Start of Raw data
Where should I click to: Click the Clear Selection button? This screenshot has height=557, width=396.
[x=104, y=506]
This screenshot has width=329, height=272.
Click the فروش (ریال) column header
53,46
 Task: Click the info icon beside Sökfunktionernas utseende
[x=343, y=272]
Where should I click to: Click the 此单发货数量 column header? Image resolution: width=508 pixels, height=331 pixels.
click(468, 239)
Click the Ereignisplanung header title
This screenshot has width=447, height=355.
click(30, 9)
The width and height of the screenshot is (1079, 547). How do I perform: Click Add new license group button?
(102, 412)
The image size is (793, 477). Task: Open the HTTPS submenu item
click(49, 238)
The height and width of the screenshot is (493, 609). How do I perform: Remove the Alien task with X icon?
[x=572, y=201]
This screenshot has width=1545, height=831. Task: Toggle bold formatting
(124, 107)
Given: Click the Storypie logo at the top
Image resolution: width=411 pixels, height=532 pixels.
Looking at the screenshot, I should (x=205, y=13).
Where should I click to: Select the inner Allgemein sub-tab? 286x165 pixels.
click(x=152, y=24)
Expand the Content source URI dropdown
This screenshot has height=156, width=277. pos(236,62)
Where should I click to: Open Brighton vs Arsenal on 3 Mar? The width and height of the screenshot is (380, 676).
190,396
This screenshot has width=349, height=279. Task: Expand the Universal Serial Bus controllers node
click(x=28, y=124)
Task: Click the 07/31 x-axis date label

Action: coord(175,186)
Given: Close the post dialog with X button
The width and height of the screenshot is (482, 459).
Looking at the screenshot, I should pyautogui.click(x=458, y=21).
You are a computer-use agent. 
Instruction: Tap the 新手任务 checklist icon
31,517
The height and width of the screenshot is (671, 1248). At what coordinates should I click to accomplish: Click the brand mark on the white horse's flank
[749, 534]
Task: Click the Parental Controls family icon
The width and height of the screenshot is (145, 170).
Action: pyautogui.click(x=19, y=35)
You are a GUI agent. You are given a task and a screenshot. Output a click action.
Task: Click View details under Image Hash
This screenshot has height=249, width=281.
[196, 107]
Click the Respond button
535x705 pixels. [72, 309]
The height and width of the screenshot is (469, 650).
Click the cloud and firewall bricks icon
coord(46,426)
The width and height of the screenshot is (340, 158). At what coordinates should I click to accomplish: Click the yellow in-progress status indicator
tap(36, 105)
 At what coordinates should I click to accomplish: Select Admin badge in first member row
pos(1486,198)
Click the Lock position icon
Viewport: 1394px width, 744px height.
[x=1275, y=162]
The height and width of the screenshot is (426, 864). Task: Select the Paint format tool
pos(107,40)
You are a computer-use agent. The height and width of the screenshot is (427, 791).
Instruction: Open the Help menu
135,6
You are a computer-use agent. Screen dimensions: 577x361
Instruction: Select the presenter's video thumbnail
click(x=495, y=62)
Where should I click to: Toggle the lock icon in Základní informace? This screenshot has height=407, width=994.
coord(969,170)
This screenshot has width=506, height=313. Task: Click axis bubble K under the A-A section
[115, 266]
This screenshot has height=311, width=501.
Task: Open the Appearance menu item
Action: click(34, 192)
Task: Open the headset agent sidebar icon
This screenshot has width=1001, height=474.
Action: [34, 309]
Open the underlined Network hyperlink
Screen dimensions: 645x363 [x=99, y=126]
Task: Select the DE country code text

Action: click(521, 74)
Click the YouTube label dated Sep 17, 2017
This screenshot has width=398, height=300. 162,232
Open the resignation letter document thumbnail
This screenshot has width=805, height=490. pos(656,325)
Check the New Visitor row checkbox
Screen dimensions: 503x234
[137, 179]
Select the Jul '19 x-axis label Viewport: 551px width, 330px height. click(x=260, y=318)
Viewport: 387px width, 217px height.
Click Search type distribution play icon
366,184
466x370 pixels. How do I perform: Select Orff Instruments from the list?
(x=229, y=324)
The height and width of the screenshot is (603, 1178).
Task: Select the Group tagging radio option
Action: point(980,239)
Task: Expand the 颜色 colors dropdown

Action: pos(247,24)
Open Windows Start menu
End of Raw data
Problem statement ▸ Show every line of the listing that includes the word "agent".

Your response ▸
You are a computer-use agent. 
You are a GUI agent. You are given a task and a screenshot. Output a click action.
You are a computer-use agent. The height and width of the screenshot is (427, 791).
You are a computer-use agent. Screen dimensions: 577x361
Task: Open the headset agent sidebar icon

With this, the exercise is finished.